TASK DIRECTIONS - Leave out the pictures and copy everything else in the records exactly.

SUPPLIED MATERIAL: Begin

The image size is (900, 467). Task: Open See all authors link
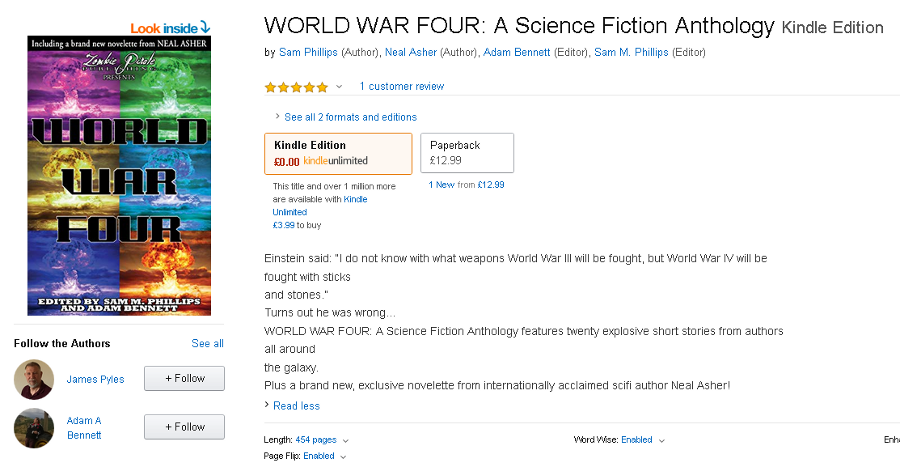[x=207, y=344]
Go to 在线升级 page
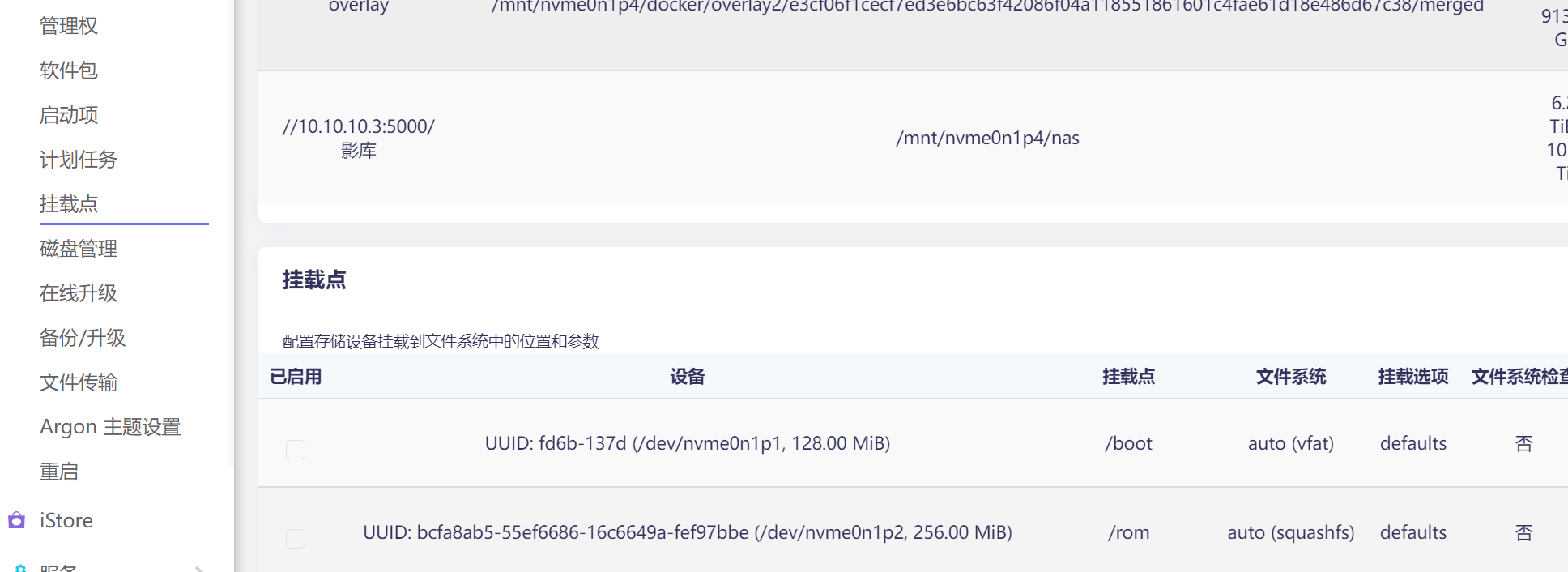 [x=78, y=293]
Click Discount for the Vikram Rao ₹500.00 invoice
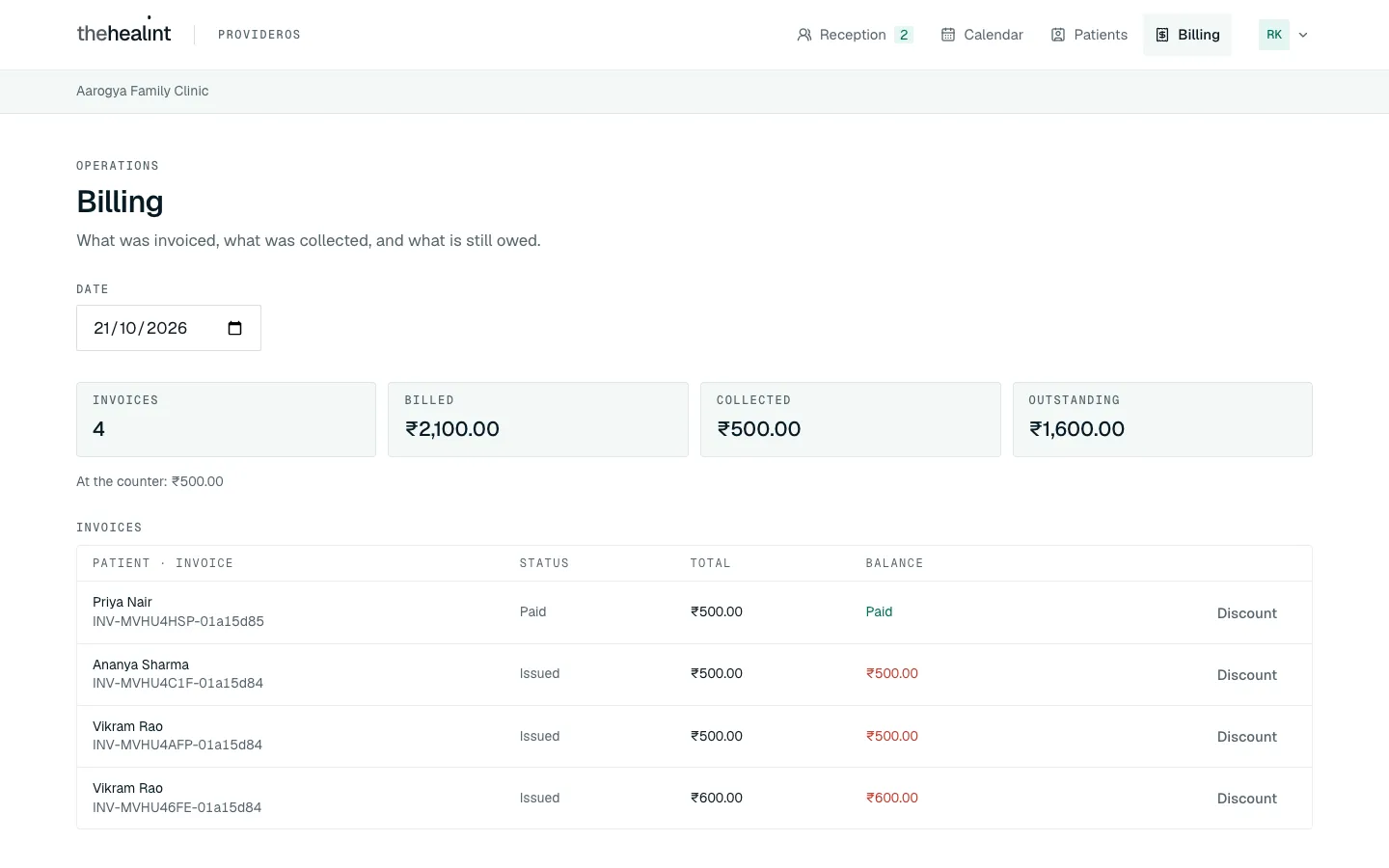1389x868 pixels. pyautogui.click(x=1246, y=737)
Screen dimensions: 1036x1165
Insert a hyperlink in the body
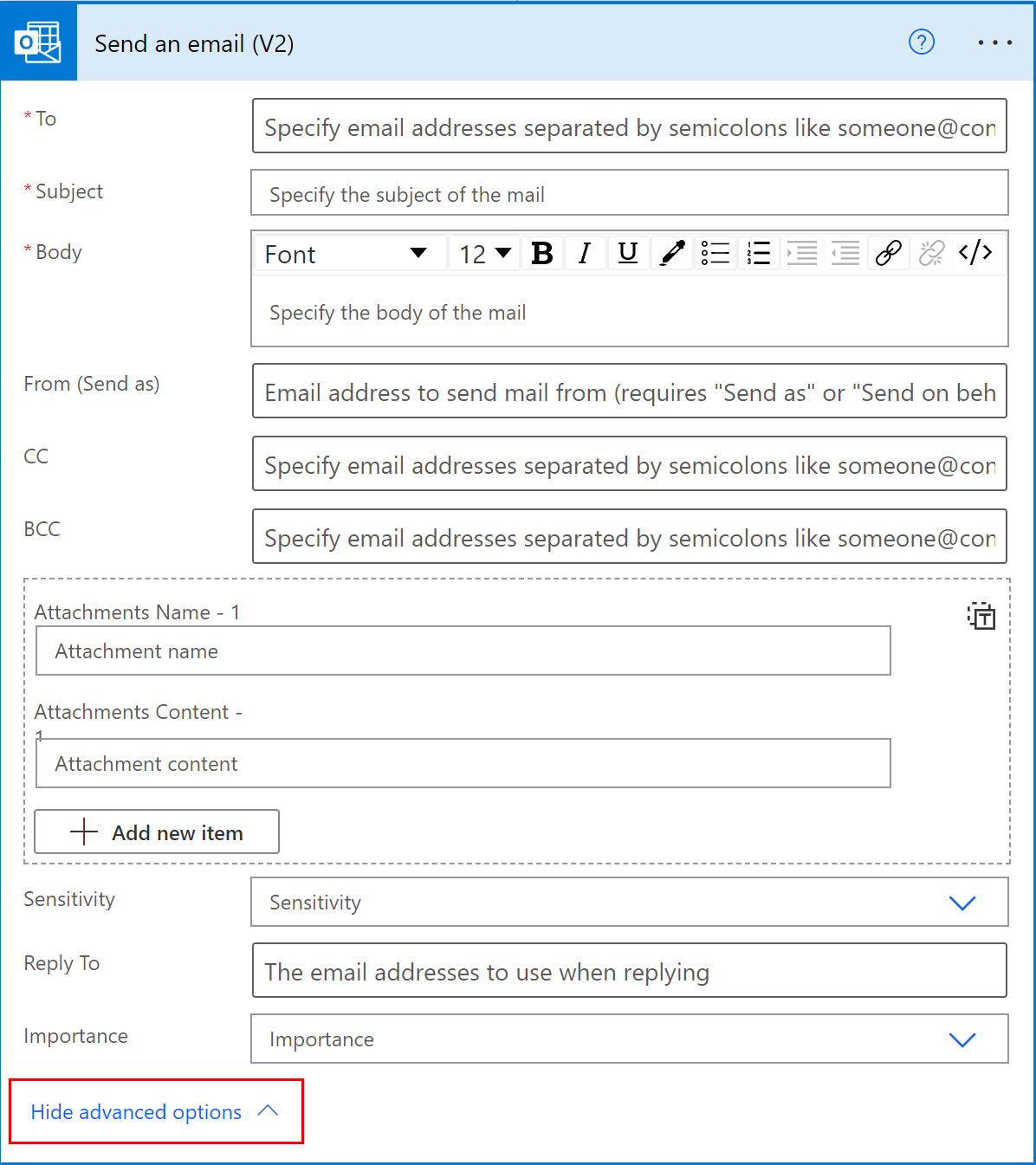click(889, 253)
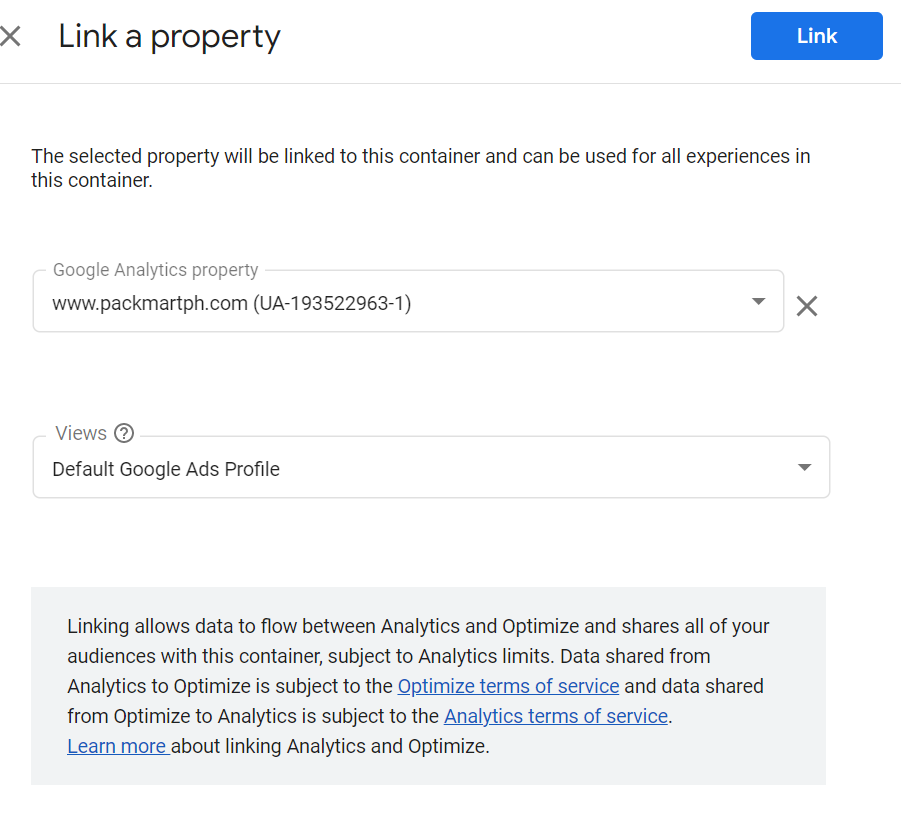Screen dimensions: 901x829
Task: Open the Default Google Ads Profile selector
Action: (431, 468)
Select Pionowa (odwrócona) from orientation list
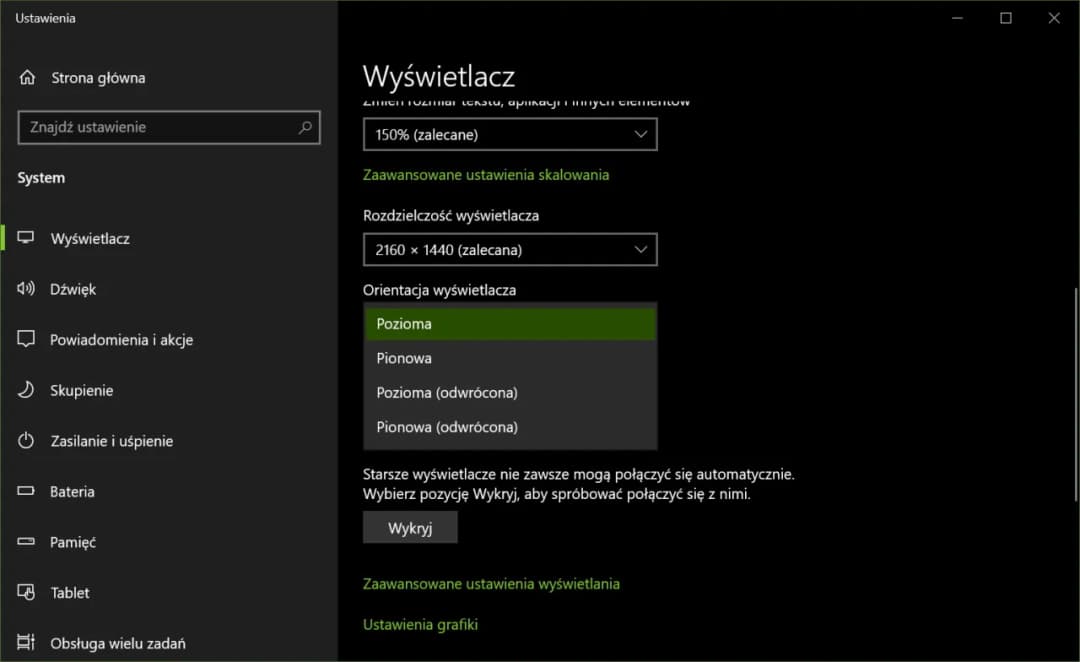Viewport: 1080px width, 662px height. tap(510, 427)
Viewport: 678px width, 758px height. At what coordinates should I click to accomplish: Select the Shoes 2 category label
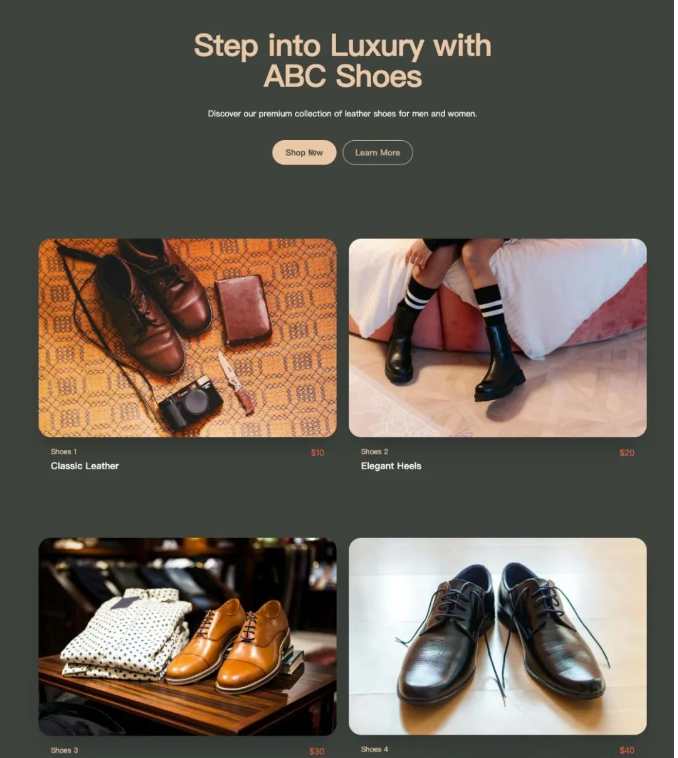[375, 452]
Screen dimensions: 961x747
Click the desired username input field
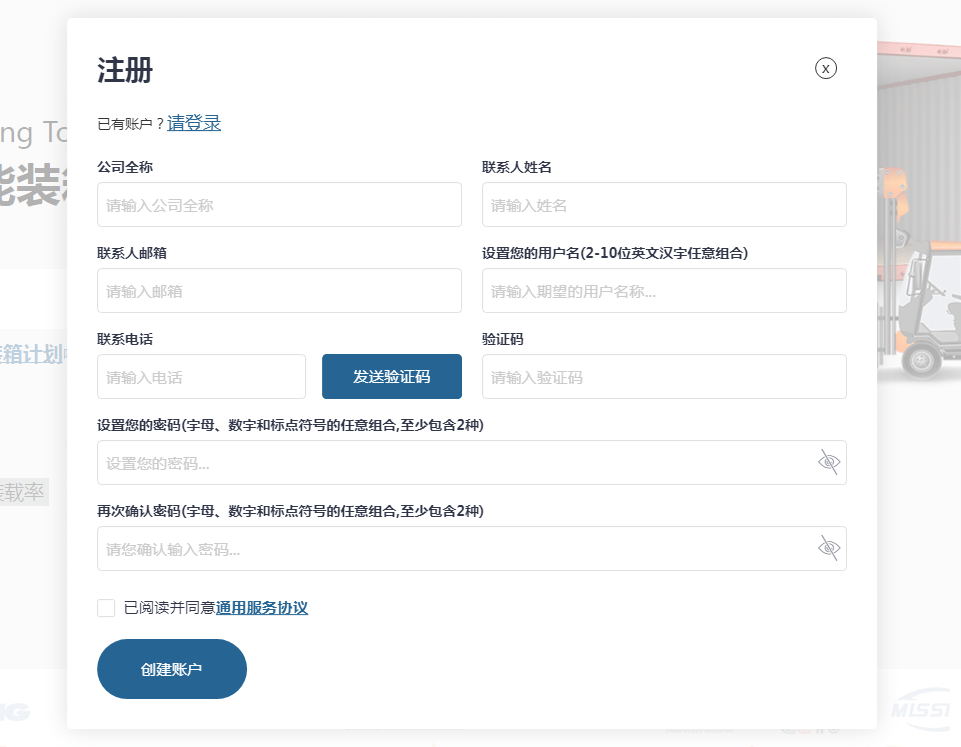(x=664, y=291)
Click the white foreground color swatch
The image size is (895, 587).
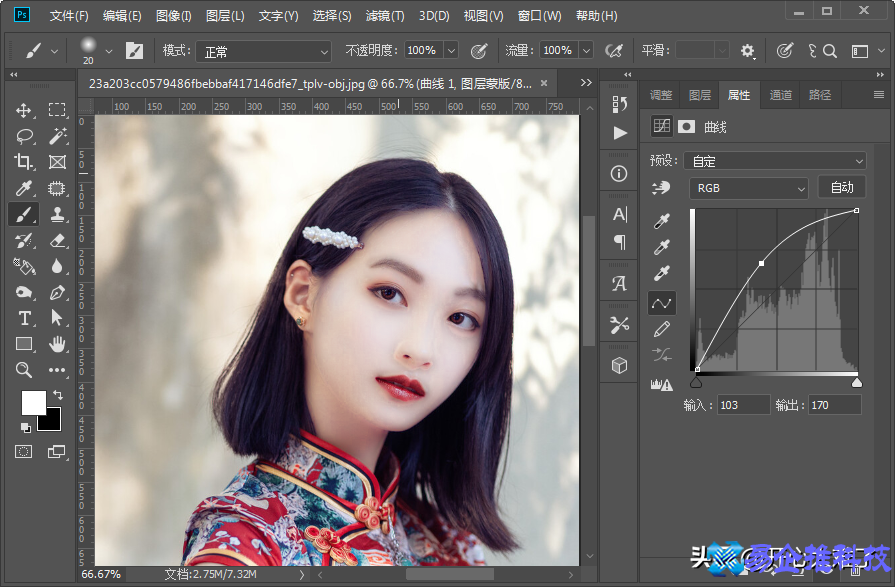[32, 402]

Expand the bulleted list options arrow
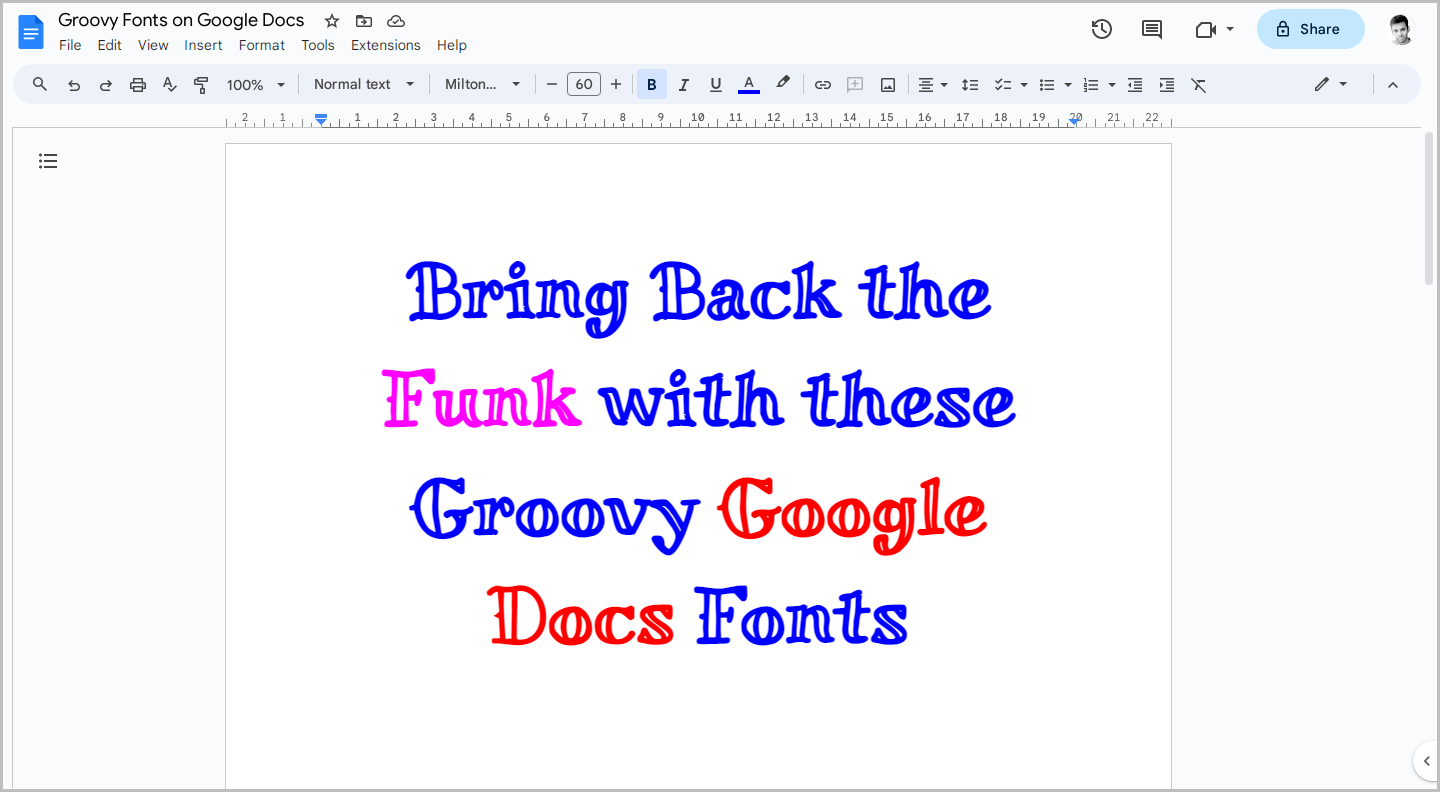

SUPPLIED MATERIAL: End

SOLUTION FOR THIS EXERCISE -
The image size is (900, 467). Task: Open See all authors link
[x=207, y=344]
Go to 在线升级 page
 [x=78, y=293]
Click Discount for the Vikram Rao ₹500.00 invoice
1389x868 pixels. pyautogui.click(x=1246, y=737)
Screen dimensions: 1036x1165
Insert a hyperlink in the body
click(889, 253)
Screen dimensions: 901x829
Task: Open the Default Google Ads Profile selector
Action: (431, 468)
Select Pionowa (odwrócona) from orientation list
Viewport: 1080px width, 662px height. tap(510, 427)
Viewport: 678px width, 758px height. At what coordinates should I click to accomplish: Select the Shoes 2 category label
[375, 452]
Screen dimensions: 961x747
Click the desired username input field
(x=664, y=291)
Click the white foreground color swatch
The image size is (895, 587).
[32, 402]

Expand the bulleted list options arrow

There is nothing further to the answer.